Since the coronavirus only emerged this year, no fire department has specifically included COVID-19 on its list of presumptive illnesses. Instead, departments have been following the definition of “presumptive” for communicable disease, occupational cancer, and heart-lung disease, to name a few.
In one case, Heroux refused to grant injured-on-duty status to a firefighter who was hospitalized because of double-lung pneumonia and COVID-related symptoms, demanding we prove the firefighter was infected on the job through contact tracing. The deficiencies in our contact tracing system make this impossible.

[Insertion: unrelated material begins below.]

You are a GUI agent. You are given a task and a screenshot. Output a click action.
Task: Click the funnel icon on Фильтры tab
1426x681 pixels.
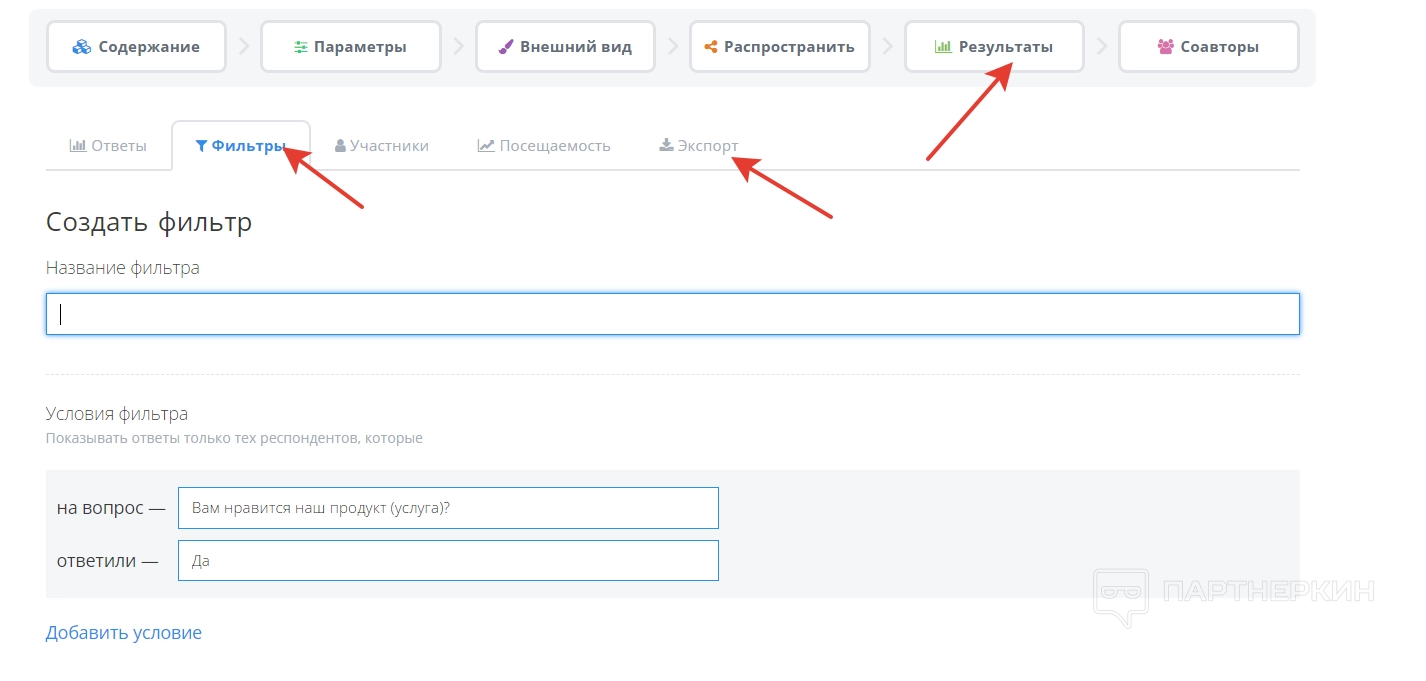coord(201,146)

With presumptive language either in a contract or enshrined in state law, the burden shifts; the employer is required to prove that the firefighter’s working conditions were not a significant contributing factor to the injury. Hence the word “presumptive.” Heroux refused to meet with us to discuss the situation, while granting interviews to a number of news outlets. In typical political fashion, Heroux only backed down and granted injured-on-duty status for some, but not all, firefighters, after intense public pressure.
This was not the first time Heroux tried to make life harder for Attleboro firefighters as we help battle the virus while also fulfilling our obligation to protect and serve. During the pandemic, we have worked longer hours, and some firefighters with high-risk family members have had to sleep in their basement or on a friend’s couch.
Heroux has given media interviews about the coronavirus but has banned news crews from coming to the firehouse to interview first responders actually fighting the pandemic. When a barber volunteered to cut hair at the fire house one afternoon, Heroux forbade it. When the wife of a firefighter criticized the mayor on social media, he messaged her to say she should be more appreciative because he is her husband’s boss. The entire time he was behaving like this, Heroux was working remotely from home, safe from the virus, while we were regularly exposed to COVID-19.
Throughout my career as a union leader, I defended politicians to my friends and relatives. I always said that most people go into public life to give back and make a difference in their communities. Unfortunately, Heroux is the kind of leader that turns people into cynics. He has constantly tried to score political points and get news coverage at the expense of Attleboro’s firefighters.
That’s not just wrong, it’s the kind of behavior that discourages good men and women from joining the department. We already lose firefighters to neighboring communities because we offer some of the lowest salaries in the region. Having a hostile mayor who is combative with the department as it deals with a once-in-a-century pandemic has brought morale to an all-time low.
Paul Jacques is the president of Attleboro Firefighters Local 848.